- Dans la seconde
moitié du XVIIIè , les Autorités du Royaume tentèrent d'imposer aux paroisses la vente de leurs
biens communaux.
- Dans les environs, ces tentatives soulevèrent une vive émotion et provoquèrent des
désordres dans de nombreux villages, notamment à Veigy, Loisin, Corsier, Massongy. Les nobles ou
notables qui avaient acquis ou seulement tenté d'acquérir ces biens étaient ouvertement menacés et
subissaient même les violences des paysans.
- Diverses causes
contribuèrent à développer cette agitation : les édits d'affranchissement, qui avaient condamné
sans retour les redevances féodales et les droits seigneuriaux, dressaient un réquisitoire formel
contre le régime féodal lui-même.

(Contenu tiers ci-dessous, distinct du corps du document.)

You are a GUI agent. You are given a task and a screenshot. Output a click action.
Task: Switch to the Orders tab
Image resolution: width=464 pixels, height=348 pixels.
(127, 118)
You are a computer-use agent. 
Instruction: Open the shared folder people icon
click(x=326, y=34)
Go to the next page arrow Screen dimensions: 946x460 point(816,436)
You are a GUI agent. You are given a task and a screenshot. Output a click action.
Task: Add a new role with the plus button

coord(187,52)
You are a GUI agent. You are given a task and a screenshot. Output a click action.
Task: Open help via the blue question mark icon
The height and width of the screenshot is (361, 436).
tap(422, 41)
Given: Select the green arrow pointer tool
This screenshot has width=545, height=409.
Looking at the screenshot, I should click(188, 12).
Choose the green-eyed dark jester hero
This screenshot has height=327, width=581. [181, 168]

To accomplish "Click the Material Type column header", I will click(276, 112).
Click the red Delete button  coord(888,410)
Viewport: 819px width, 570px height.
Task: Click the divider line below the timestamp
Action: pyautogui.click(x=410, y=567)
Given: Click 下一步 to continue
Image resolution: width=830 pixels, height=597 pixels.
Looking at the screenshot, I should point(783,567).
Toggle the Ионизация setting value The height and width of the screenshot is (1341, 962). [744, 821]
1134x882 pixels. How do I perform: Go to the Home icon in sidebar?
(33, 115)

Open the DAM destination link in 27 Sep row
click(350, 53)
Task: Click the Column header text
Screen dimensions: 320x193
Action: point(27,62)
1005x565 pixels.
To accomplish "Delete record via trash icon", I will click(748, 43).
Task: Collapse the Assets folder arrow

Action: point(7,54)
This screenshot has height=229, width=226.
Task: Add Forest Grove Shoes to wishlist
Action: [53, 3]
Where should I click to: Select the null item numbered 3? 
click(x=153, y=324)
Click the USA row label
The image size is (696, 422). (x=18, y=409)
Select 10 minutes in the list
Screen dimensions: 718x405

La longue procédure hérissée de difficultés qui s'ensuivit
accrut l'effervescence et les sommes élevées à payer aux seigneurs ajoutèrent une véritable
surcharge aux lourds impôts que supportait déjà le laboureur. Nos villages situés près de Genève
subissaient l'influence de cette ville émancipée et les répercussions des luttes très vives qui s'y
livraient entre le parti populaire et le parti aristocratique. Plus tard, la Révolution française,
débordant sur la région, acheva d'exalter les esprits. Les nouvelles apportées par les réfugiés
politiques à Genève et Carouge, ou par les voyageurs qui suivaient la grande route du Simplon et
s'arrêtaient dans les cabarets de Douvaine, se répandaient rapidement dans nos villages et les
paysans, encore surchargés par la dîme, la gabelle et les dettes contractées pour les
affranchissements, apprirent ainsi que la Nation Française avait aboli, sans aucune indemnité, non
seulement les droits féodaux mais encore la dîme, la gabelle et tous les privilèges seigneuriaux.